クライアントの担当者にとっても、一つのキャンペーンサイトで小さな成功を収めることで、社内全体や上層部に対して大きな話をもっていきやすくなります。実績を見せていくことが一番なのです。それは僕等にも言えることです。Z3の成功を受け、僕等は528i等の車種毎のサイト制作を受注し、最終的にはBMWジャパン全体のサイトも公開しました。
ウェブデザインコンソーシアム発足
インターネットのビジネスの可能性を体感し実践していく中でも、業界全体の流れには非常に憂うべきものがありました。まだまだ、会社案内サイトがWebサイトだと考えている顧客の多さ、もっと憂うべきは制作者自身も同様の認識の会社が多かったことです。
1997年9月、この状況を憂う数人の仲間たちと共にウェブデザインコンソーシアムを発足させました。これは制作者のスキルアップと地位向上、インターネット自体の普及 を目的に始めたごく身内だけの集まりでした。インターネットビジネスのあり方と可能性を制作者自身がまず理解すること、それが僕の中でのテーマでした。

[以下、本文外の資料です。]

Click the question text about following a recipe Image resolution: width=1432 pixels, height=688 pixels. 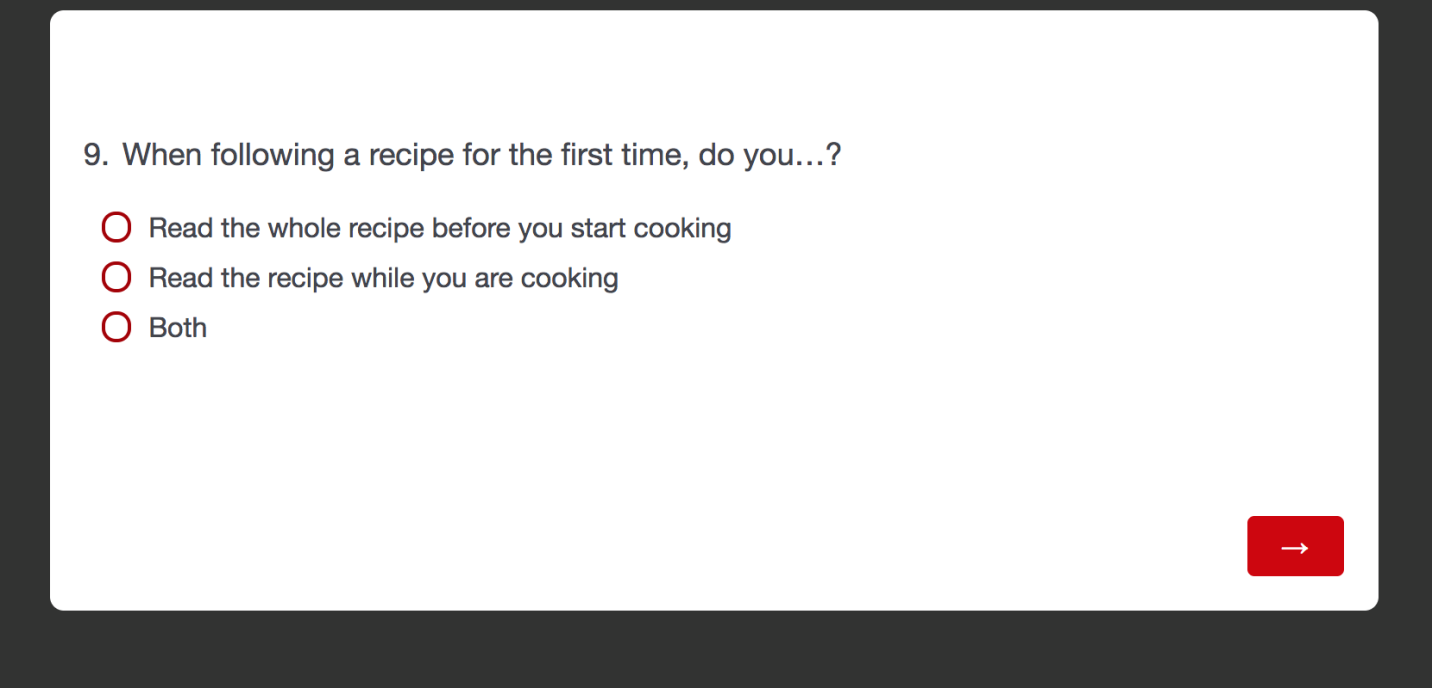click(x=481, y=155)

2000年に休止するまでの3年間で約8000人の会員を集め、「Web年鑑1999」の発行母体ともなったウェブデザインコンソーシアムは、初期のWeb制作者のために十分な機能を果たせたと思います。いつの日かまた、プロと呼べるレベルの会員だけで「ウェブデ ザインコンソーシアム」を再度稼働させたいと考えています。
嬉しい悲鳴で忙しさのピークを迎えた1997年は、電気の消えることのない事務所に、27名のメンバーが集まっていました。